HIF-1α在七氟醚预处理减轻大鼠皮质神经元凋亡中的作用：与Bid、Bim和Puma的关系

Role of HIF-1α in reduction of apoptosis in cortical neurons of rats by sevoflurane preconditioning： the relationship with Bid, Bim and Puma

目的 评价缺氧诱导因子-1α（HIF-1α）在七氟醚预处理减轻大鼠皮质神经元凋亡中的作用.方法 新生SD大鼠,培养原代皮质神经元,以1×106个/ml的密度接种于6孔板（2 ml/孔）,采用随机数字表法,分为4组（n=15）：正常对照组（C组）、缺氧复氧组（A/R组）、七氟醚预处理组（SP组）和HIF-1α抑制剂2-甲氧基雌二醇组（H组）.采用氧糖缺失90 min,复氧复糖24 h的方法制备皮质神经元缺氧复氧损伤模型;SP组通人2.0％七氟醚2h,随后采用PBS洗涤3次,每次5 min,结束后立即制备缺氧复氧损伤模型;H组加入5 μmol/L2-甲氧基雌二醇孵育72 h时进行七氟醚预处理.采用膜联蛋白V/碘化丙啶双染流式细胞术检测神经元凋亡情况,采用免疫蛋白印迹法测定神经元Bid、Bim、Puma和活化的caspase-3的表达水平.结果 与C组比较,A/R组神经元凋亡率升高,Bid、Bim、Puma和活化的caspase-3表达上调（P＜0.05）;与A/R组比较,SP组和H组神经元凋亡率降低,SP组Bid、Bim、Puma和活化的caspase-3表达下调（P＜0.05）;与SP组比较,H组神经元凋亡率升高,Bid、Bim、Puma和活化的caspase-3表达上调（P＜0.05）.结论 HIF-1α介导了七氟醚预处理减轻大鼠神经元凋亡的过程,其机制与下调Bid、Bim和Puma表达有关.

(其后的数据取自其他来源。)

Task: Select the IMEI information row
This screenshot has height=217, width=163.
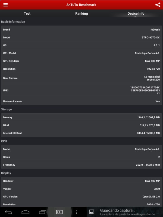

Objective To evaluate the role of hypoxia inducible factor-1α （HIF-1α） in reduction of apoptosis in cortical neurons of rats by sevoflurane preconditioning.Methods Primary cortical neurons obtained from neonatal Sprague-Dawley rats were seeded in 6-well plates （2 ml/well）,and randomly divided into 4 groups （n =15 each） using a random number table：control group （C group）,anoxiareoxygenation （A/R） group,sevoflurane preconditioning group （SP group） and HIF-1α inhibitor 2-methoxyestradiol group （H group）.The neurons were subjected to O2-glucose deprivation for 90 min followed by restoration of O2-glucose supply for 24 h.In group SP,the neurons were exposed to 2.0％ sevoflurane for 2 h followed by 5 min washout for 3 times,and then sevoflurane preconditioning was performed immediately.In group H,sevoflurane preconditioning was performed at 72 h of incubation with 5 μmol/L 2-methoxyestradiol.The apoptosis in neurons was assessed using Annexin V-FITC/PI assay,and apoptosis rate was calculated.The expression of Bid,Bim,Puma and activated caspase-3 in neurons was detected by Western blot.Results Compared with group C,apoptosis rate was significantly increased,and the expression of Bid,Bim,Puma and activated caspase-3 was up-regulated in group A/R.Compared with group A/R,apoptosis rate was significantly decreased,and the expression of Bid,Bim,Puma and activated caspase-3 was down-regulated in group SP.Compared with group SP,apoptosis rate was significantly increased,and the expression of Bid,Bim,Puma and activated caspase-3 was up-regulated in group H.Conclusion HIF-1α mediates reduction of apoptosis in rat neurons by sevoflurane preconditioning,and down-regulated expression of Bid,Bim,and Puma is involved in the mechanism.